The first attendee is the text_reader[rdoc-ref:Lingo::Attendee::TextReader].
It can read files and communicates their content to other attendees. For this
purpose, the +text_reader+ is given an output channel. Everything that the
+text_reader+ has to say is steered through this channel. It will do nothing
further until Lingo tells the first attendee to speak. Then the +text_reader+
will open the file +README+ (as per the +files+ parameter) and pass the content
to the other attendees via its output channel.
The second attendee, debugger[rdoc-refLingo::Attendee::Debugger], does nothing
else than to put everything on the console (standard error) that comes into its
input channel. If you write the Lingo configuration which is shown above as an
example into the file <tt>readme.cfg</tt> and then run <tt>lingo -c readme -l en</tt>,
the result will look something like this:
<debug>: *FILE('README')
<debug>: "= Lingo - [...]"
...
<debug>: "Lingo allows flexible and extendable linguistic analysis [...]"
<debug>: "is a minimal configuration example to analyse this README [...]"
...
<debug>: *EOF('README')
What we see are lines beginning with an asterisk (<tt>*</tt>) and lines without.
That's because Lingo distinguishes between commands and data. The +text_reader+
did not only read the content of the file, but also communicated through the
commands when a file began and when it ended. This can (and will) be an
important piece of information for other attendees that will be added later.
To try out Lingo's functionality without installing it first, have a look at
{Lingo Web}[http://ixtrieve.fh-koeln.de/lingoweb]. There you can enter some
text and see the debug output Lingo generated -- including tokenization, word
identification, decomposition, etc.
=== Attendees
Available attendees that can be used for solving a specific problem (for more
information see each attendee's documentation):
+text_reader+:: Reads files (or standard input) and puts their content into
the channels line by line. (see Lingo::Attendee::TextReader)
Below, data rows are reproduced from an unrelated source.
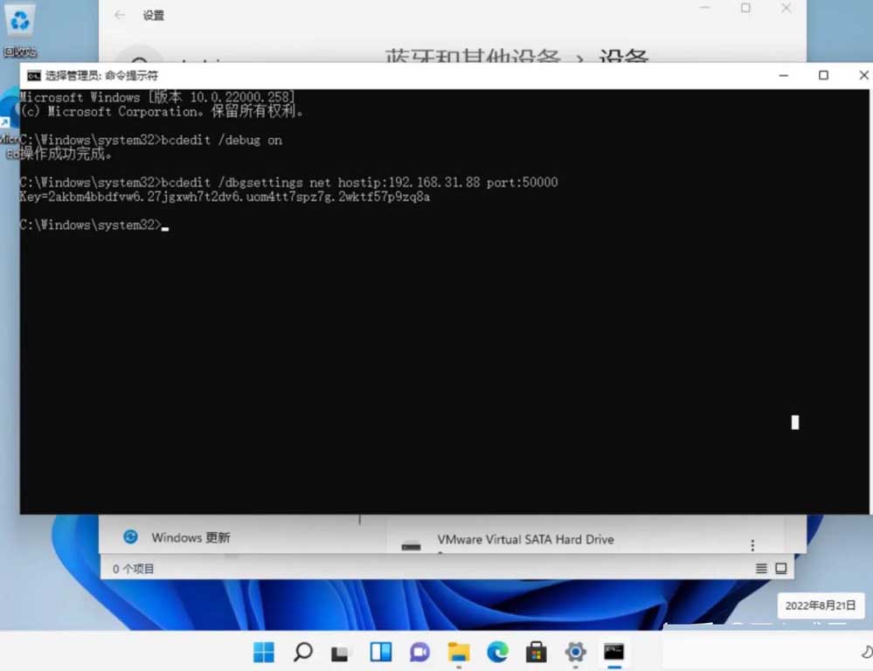This screenshot has height=671, width=873.
Task: Open the VMware Virtual SATA Hard Drive options menu
Action: 752,544
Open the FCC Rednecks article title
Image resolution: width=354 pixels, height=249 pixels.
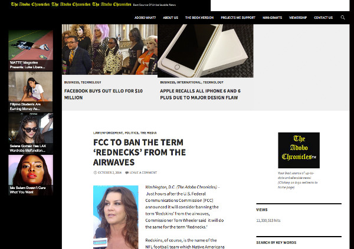tap(139, 152)
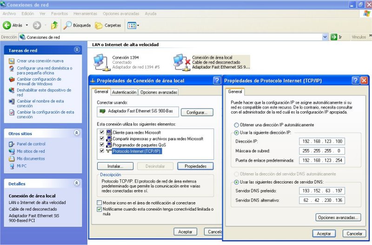
Task: Open the help question mark in TCP/IP dialog
Action: 356,81
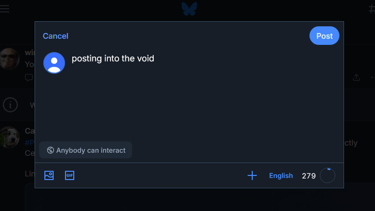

+tokenizer+:: Dissects lines into defined character strings, i.e. tokens.
(see Lingo::Attendee::Tokenizer)
+abbreviator+:: Identifies abbreviations and produces the long form if
listed in a dictionary. (see Lingo::Attendee::Abbreviator)
+word_searcher+:: Identifies tokens and turns them into words for further
processing. To this end, it consults the dictionaries.
(see Lingo::Attendee::WordSearcher)
+stemmer+:: Identifies tokens not identified by the +word_searcher+ by
means of stemming. (see Lingo::Attendee::Stemmer)
+decomposer+:: Tests any tokens not identified by the +word_searcher+ for
being compounds. (see Lingo::Attendee::Decomposer)
+synonymer+:: Extends words with their synonyms. (see
Lingo::Attendee::Synonymer)
+vector_filter+:: Filters out everything and lets through only those tokens
that are considered useful for indexing. (see
Lingo::Attendee::VectorFilter)
+object_filter+:: Similar to the +vector_filter+. (see
Lingo::Attendee::ObjectFilter)
+text_writer+:: Writes anything that it receives into a file (or to
standard output). (see Lingo::Attendee::TextWriter)
+formatter+:: Similar to the +text_writer+, but allows for custom output
formats. (see Lingo::Attendee::Formatter)
+debugger+:: Shows everything for debugging. (see
Lingo::Attendee::Debugger)
+variator+:: Tries to correct spelling errors and the like. (see
Lingo::Attendee::Variator)
+multi_worder+:: Identifies phrases (word sequences) based on a multiword
dictionary. (see Lingo::Attendee::MultiWorder)
+sequencer+:: Identifies phrases (word sequences) based on patterns of
word classes. (see Lingo::Attendee::Sequencer)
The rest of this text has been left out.